Most people don't understand that, when you're able to recognize patterns, playing millions of hands while never exposing more than 1% of your bankroll on any deal is not "gambling" but "printing money" (a tiny amount of money in my case compared to consulting but that is not the point).

At the same time the very fact that obviously (seen most of the posts here) most people don't understand basic bankroll management, risk management, standard deviation, expected value, variance, etc. means there are probably quite some opportunities out there to make money for those who do understand that ; )




I think the real problem (as with so many problems) is definitional. What does "gambling" actually mean?

If I tried to kludge together a definition, I might come up with something like:

>Risking the loss of something of value in exchange for the possibility of gaining something of greater value in a situation where the determining factor of losing value or gaining value is random chance

The problem with a definition like this is that, as others have pointed out, it applies to vast realms of human endeavor, from founding a company to playing the lottery. It also includes no distinction between risks with a positive expected value and risks with a negative expected value.

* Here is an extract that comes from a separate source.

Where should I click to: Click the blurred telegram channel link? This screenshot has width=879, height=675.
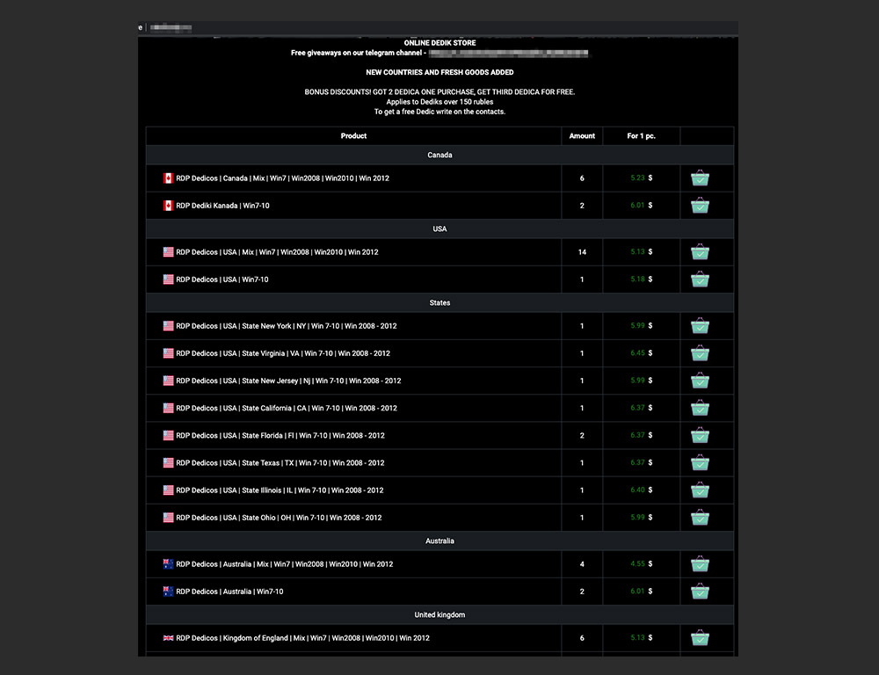(508, 54)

If a lottery has ten $1 tickets for sale and each ticket has an equal chance of winning, there is an obvious difference between the prize being $11 and $9, but buying a ticket at either price is just as much "gambling" in the common parlance.

What we really need is a word that only refers to gambling in situations with an expected value less than or equal to zero.


For the sake of clarity, I meant:

>If a lottery has a total of ten $1 tickets for sale and each ticket has an equal chance of winning, there is an obvious difference between the prize being $11 and $9, but buying a ticket at either price is just as much "gambling" in the common parlance.


> What we really need is a word that only refers to gambling in situations with an expected value less than or equal to zero.

I believe we call that gambling.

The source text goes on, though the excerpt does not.